About this task
Transcribe exactly the lines that fall between the one holding "This screenshot has height=891, width=784." and the one holding "Task: Click the user avatar profile icon", inclusive, from the entries below.

● ● ● ●

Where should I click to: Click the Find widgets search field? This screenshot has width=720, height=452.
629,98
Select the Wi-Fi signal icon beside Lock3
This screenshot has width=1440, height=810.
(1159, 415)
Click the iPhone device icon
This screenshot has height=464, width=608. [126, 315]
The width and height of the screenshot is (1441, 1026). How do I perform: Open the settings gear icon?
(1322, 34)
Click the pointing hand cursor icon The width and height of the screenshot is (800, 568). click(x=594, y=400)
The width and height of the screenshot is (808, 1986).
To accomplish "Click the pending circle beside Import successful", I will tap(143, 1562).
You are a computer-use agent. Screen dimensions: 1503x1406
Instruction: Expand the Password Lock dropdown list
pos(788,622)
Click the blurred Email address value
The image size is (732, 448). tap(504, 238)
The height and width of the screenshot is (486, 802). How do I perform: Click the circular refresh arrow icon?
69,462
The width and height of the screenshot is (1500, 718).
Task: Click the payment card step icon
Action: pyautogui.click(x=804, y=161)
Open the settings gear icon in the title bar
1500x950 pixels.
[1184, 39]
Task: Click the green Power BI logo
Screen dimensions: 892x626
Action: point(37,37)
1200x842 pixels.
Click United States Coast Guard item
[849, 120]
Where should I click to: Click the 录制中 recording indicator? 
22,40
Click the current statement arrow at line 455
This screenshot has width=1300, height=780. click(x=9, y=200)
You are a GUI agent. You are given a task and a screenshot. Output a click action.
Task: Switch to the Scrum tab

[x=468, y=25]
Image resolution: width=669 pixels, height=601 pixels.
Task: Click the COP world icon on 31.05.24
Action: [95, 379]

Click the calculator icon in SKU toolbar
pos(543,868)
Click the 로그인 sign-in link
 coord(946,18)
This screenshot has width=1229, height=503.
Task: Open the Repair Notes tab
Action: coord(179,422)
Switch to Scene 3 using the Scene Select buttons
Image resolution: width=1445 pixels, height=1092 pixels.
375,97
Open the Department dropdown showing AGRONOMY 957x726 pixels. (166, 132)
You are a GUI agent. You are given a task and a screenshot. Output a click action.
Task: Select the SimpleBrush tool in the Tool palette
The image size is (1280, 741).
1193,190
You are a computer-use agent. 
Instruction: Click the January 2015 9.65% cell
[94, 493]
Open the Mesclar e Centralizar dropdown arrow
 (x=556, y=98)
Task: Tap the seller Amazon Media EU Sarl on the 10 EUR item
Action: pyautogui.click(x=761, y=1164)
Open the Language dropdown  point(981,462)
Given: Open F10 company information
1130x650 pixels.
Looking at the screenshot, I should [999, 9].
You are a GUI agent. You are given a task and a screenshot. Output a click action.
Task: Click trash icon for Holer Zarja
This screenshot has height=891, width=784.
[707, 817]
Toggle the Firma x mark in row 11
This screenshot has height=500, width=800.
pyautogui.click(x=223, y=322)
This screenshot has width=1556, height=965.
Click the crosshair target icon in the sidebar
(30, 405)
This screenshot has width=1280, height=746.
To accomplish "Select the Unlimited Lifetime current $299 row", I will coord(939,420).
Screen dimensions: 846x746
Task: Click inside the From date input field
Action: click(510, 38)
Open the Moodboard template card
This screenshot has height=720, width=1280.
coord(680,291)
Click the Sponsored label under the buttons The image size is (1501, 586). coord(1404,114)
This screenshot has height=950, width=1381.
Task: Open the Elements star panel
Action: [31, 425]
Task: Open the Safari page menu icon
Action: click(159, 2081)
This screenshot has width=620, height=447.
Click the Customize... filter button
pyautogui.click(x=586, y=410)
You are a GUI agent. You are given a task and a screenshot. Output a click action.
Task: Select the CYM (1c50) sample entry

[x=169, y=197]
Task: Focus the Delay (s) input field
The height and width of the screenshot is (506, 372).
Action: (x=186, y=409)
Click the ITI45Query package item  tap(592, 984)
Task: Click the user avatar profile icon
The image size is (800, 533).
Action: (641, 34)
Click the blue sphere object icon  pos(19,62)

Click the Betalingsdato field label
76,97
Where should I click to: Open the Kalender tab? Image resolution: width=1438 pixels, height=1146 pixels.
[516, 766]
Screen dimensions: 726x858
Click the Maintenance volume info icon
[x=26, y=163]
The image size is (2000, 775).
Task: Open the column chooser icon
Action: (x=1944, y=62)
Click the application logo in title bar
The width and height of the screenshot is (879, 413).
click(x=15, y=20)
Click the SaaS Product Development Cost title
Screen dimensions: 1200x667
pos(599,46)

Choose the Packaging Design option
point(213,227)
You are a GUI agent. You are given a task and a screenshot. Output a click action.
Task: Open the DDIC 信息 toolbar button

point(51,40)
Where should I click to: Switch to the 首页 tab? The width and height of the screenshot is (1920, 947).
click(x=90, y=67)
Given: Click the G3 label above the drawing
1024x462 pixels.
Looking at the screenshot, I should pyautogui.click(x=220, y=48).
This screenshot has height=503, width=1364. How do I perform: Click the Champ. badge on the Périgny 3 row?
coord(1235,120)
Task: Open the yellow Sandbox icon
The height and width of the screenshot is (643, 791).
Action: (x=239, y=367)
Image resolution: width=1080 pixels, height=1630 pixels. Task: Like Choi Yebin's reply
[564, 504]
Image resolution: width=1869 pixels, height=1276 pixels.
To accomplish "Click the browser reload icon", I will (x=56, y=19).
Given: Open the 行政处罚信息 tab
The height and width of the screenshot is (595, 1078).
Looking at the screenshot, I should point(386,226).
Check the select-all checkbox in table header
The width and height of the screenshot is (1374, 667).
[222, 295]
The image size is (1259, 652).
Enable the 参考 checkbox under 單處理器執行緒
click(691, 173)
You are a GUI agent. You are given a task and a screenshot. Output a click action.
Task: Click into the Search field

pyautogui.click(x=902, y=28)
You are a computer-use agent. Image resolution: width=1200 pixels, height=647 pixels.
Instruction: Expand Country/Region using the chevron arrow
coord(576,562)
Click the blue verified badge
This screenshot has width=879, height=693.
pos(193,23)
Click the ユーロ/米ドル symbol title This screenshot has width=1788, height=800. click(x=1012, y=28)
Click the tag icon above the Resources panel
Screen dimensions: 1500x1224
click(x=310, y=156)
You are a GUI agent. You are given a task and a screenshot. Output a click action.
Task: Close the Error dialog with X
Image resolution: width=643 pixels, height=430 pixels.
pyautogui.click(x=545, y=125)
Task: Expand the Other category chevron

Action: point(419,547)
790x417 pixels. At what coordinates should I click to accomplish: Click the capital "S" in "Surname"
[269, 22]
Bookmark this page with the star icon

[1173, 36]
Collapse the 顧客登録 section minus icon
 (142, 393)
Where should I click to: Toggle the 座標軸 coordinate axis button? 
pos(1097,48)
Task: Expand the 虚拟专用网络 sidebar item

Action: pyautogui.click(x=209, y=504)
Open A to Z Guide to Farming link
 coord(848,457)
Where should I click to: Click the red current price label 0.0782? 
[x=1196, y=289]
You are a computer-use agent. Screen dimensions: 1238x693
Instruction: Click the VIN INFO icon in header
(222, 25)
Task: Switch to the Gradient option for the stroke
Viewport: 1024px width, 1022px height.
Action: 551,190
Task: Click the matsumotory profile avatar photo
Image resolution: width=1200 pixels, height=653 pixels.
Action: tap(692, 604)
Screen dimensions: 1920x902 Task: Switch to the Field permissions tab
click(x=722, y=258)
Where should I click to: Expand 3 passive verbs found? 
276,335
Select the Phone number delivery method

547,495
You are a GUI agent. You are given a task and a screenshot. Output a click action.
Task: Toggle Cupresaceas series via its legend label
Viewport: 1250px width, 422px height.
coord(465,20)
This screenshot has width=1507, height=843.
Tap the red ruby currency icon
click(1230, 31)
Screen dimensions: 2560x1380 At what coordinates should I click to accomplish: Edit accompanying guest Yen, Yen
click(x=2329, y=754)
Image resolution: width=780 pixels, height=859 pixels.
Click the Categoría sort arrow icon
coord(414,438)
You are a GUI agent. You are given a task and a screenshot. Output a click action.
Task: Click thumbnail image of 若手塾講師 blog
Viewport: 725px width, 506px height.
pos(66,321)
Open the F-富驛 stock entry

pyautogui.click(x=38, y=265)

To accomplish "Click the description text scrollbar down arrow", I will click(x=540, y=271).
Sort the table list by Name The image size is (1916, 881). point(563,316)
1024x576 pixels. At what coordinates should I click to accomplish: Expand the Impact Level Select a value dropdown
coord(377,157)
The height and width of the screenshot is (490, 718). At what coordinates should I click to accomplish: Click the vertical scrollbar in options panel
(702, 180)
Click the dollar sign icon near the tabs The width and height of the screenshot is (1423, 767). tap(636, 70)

● ● ● ●

Result below
This screenshot has height=891, width=784.
[707, 817]
Toggle the Firma x mark in row 11
This screenshot has height=500, width=800.
pyautogui.click(x=223, y=322)
This screenshot has width=1556, height=965.
Click the crosshair target icon in the sidebar
(30, 405)
This screenshot has width=1280, height=746.
To accomplish "Select the Unlimited Lifetime current $299 row", I will coord(939,420).
Screen dimensions: 846x746
Task: Click inside the From date input field
Action: click(510, 38)
Open the Moodboard template card
This screenshot has height=720, width=1280.
coord(680,291)
Click the Sponsored label under the buttons The image size is (1501, 586). coord(1404,114)
This screenshot has height=950, width=1381.
Task: Open the Elements star panel
Action: [31, 425]
Task: Open the Safari page menu icon
Action: click(159, 2081)
This screenshot has width=620, height=447.
Click the Customize... filter button
pyautogui.click(x=586, y=410)
You are a GUI agent. You are given a task and a screenshot. Output a click action.
Task: Select the CYM (1c50) sample entry

[x=169, y=197]
Task: Focus the Delay (s) input field
The height and width of the screenshot is (506, 372).
Action: (x=186, y=409)
Click the ITI45Query package item  tap(592, 984)
Task: Click the user avatar profile icon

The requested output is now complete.